• **Zu erledigen**:
[1] Beantworte anhand der Forumsdiskussion über Bedrohungen als Angstkatalysator diese drei Fragen:
(a) Was hat AlexB nach eigener Aussage immer geholfen?
(b) An welchem Datum hat sich AlexB registriert?
(c) Welche positive Wirkung kann die Verlustangst laut Botus in einer gesunden Dosis haben?
[2] Schreibe die Forumsdiskussion über Bedrohungen als Angstkatalysator im Anschluss an ihren letzten Satz weiter.

• **Dokumenttext**:
□ □ □ □ □ □ □
Re: Bedrohungen als Depressions-/Angstkatalysator: Abschottu

Beitrag von qwertzuiopII »

...
Zuletzt geändert von qwertzuiopII am 8. Jan 2017, 14:11, insgesamt 1-mal geändert.
Wenn das Lichtspiel des Lebens keine Schatten mehr wirft
AlexB
Beiträge: 6
Registriert: 13. Aug 2016, 00:29

Re: Bedrohungen als Depressions-/Angstkatalysator: Abschottu

Beitrag von AlexB »

Hallo sadsmile,

mein Eindruck ist, dass gerade in den Medien erst dann Dinge berichtet werden, wenn es schlechte Nachrichten sind. Anscheinend interessieren sich die Menschen mehr darüber, wenn bei einem Erdbeben hunderte von Menschen sterben, als dass andere Krankheiten besiegen, Menschen sich lieben oder sich miteinander versöhnen.

Ich möchte keine Kritik an den Medien üben, aber das Leben ist (zum Glück) schöner, als die Darstellung in den Nachrichten einem den Eindruck gibt. Mir hat immer das Reisen geholfen. Wenn ich mit den eigenen Augen gesehen habe, dass es dort (ob jetzt Ausland, oder einfach ein Ort, der etwas weiter weg ist) schön ist, die Leute nett sind und das Leben genossen wird, dann sind die Fernsehbilder allerhöchstens nur eine Facette von vielen.
Botus
Beiträge: 2096
Registriert: 29. Mär 2014, 06:36

Re: Bedrohungen als Depressions-/Angstkatalysator: Abschottu

Beitrag von Botus »

Verlustangst habe ich in Bereichen, die mich sehr viele Lebensjahre der reinen Aufbauzeit kosteten. Wenn sie verloren gingen, verlöre ich nicht nur die Bereiche, sondern zugleich auch die vielen Lebensjahre, die mich der Aufbau gekostet hat.

Diese Form der Verlustangst kann in einer gesunden Dosis positiv wirken. Zum Beispiel, indem ich weiterhin fleißig bin, obwohl die schwere Aufbauzeit längst vorbei ist, alles gut gegangen ist und inzwischen genug Sicherheit vorhanden wäre, um auch mal faul zu sein.
□ □ □ □ □ □ □
• **Datenteil**:
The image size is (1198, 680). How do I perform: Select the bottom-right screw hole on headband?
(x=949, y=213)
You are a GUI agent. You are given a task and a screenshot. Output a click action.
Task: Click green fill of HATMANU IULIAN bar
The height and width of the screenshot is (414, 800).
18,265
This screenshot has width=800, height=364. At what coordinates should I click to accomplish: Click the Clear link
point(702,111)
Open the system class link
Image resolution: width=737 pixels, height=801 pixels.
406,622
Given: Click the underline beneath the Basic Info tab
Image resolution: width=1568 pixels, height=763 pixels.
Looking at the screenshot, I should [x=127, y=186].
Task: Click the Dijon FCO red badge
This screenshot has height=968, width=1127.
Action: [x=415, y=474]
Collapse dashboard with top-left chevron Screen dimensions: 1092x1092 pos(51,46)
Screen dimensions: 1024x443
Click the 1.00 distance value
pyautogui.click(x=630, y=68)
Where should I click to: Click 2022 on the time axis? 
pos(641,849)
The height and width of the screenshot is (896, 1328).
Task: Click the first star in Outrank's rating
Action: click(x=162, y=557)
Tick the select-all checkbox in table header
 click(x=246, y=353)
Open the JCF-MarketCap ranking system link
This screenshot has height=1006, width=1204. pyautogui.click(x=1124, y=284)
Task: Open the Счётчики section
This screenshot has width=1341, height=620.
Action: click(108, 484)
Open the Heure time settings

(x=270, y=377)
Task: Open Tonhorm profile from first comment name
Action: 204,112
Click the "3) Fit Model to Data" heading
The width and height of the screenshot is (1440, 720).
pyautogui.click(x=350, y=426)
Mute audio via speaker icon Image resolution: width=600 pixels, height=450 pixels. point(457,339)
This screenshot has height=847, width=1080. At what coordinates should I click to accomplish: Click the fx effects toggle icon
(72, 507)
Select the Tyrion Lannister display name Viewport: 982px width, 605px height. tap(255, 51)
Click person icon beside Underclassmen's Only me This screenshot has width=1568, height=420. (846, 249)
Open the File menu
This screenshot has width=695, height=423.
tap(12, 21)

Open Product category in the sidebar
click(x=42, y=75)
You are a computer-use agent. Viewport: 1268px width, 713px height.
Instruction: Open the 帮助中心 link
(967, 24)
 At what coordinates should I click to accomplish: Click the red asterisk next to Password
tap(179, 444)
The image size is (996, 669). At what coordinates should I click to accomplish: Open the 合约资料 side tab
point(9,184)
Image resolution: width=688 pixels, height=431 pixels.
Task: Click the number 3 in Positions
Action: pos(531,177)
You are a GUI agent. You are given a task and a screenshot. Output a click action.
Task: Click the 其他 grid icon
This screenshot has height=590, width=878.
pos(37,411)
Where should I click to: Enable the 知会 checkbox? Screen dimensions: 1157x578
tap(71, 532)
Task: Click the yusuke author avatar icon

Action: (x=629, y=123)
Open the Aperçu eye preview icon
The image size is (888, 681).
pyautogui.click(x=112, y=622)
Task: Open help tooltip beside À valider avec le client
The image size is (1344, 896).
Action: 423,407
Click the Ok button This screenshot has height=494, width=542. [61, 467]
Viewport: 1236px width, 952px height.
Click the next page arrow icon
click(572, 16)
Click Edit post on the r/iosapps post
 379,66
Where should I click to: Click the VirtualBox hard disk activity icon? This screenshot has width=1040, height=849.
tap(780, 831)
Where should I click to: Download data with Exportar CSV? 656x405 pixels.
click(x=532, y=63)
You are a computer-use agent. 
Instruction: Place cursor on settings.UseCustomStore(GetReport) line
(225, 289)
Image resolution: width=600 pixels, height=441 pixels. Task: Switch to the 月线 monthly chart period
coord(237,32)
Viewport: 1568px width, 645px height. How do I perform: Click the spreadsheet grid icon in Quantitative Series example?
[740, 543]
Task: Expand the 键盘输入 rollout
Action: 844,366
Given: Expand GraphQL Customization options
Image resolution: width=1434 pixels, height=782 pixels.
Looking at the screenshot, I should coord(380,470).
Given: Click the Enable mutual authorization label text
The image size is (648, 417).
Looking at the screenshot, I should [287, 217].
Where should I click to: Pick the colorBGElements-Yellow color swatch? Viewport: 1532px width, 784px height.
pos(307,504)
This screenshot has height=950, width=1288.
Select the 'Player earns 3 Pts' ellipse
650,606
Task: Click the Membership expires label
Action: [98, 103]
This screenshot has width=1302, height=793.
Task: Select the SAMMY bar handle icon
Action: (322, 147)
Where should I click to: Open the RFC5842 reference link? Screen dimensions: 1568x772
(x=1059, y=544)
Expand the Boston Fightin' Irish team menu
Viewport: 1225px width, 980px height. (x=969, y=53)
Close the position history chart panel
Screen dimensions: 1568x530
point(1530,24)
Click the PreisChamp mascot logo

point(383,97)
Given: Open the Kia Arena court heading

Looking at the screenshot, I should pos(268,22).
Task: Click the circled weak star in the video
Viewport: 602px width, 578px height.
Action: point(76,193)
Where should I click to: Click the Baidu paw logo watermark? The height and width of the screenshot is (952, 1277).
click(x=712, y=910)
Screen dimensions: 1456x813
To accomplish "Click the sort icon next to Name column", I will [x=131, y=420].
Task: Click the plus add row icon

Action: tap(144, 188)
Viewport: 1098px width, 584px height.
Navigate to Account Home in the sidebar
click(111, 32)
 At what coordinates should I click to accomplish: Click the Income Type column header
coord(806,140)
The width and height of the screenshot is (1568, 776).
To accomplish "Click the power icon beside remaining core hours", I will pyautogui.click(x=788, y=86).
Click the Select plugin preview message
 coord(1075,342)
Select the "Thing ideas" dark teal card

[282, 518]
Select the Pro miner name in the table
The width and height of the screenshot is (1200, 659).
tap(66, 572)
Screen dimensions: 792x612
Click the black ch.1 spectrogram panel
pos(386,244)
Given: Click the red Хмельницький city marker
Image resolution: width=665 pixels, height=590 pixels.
□ □ □ □ □ □ □
• **Antworten je Aufgabe**:
[1]
(a) Das Reisen hat AlexB immer geholfen.
(b) AlexB hat sich am 13. Aug 2016 registriert.
(c) Botus bleibt weiterhin fleißig, obwohl die schwere Aufbauzeit längst vorbei ist.

[2]
Ein ungesundes Übermaß an Angst entwickle ich, wenn mir von Außen regelrechte Horror-Szenarien eingetrichtert werden. Das passiert regelmäßig. Viele Männer lenken Unterhaltungen ziemlich schnell auf das Thema Beruf, Arbeit, Position usw. Dabei wird oft so geredet, als würde ich ja total in der Luft hängen ohne irgendeine Sicherheit und wieso ich denn gar keine Angst hätte. Ein eigener Betrieb sei ja quasi gleichbedeutend mit Pleite, Schulden, usw. Außerdem wäre man dann ja quasi überhaupt Nichts. Sie selbst seien bereits stellvertretender Leiter von irgendwas.

Durch die Übermittlung der Information, dass ich quasi nichts sei, völlig in der Luft hinge und permanent vor dem Ruin stünde, werden ungesunde Gefühle, Erinnerungen, Gedanken und auch Ängste gepflanzt. Ich versuche deshalb, Zusammenkünften im Privaten aus dem Wege zu gehen, wo so geredet wird.

Ich finde eine Abschottung sinnvoll, wenn klar ist, dass ausschließlich negative Aspekte kommuniziert werden und so getan wird, als würde das Positive und somit auch mögliche positive Aspekte gar nicht existieren. Wenn man angeschlagen ist, wirkt sowas wie ein Beschleuniger. Das Gegenteil (eine sofortige deutliche Besserung) erreiche ich, indem ich mich zufriedenen Menschen zuwende oder irgendwas Schönem, Positiven. Bereits kleine, unbedeutende Begegnungen wirken wie eine Kur im Miniformat.
Pummelchen
Beiträge: 1632
Registriert: 2. Sep 2015, 17:21

Re: Bedrohungen als Depressions-/Angstkatalysator: Abschottu

Beitrag von Pummelchen »

Hallo Dobi,

da kann ich dir voll zustimmen, ein nettes Gespräch, ein ehrlich gemeintes Kompliment , ein schöner Abend mit Freunden das ist bei mir auch eine Kur im Miniformat und wirkt oft den ganzen Tag oder den darauffolgenden.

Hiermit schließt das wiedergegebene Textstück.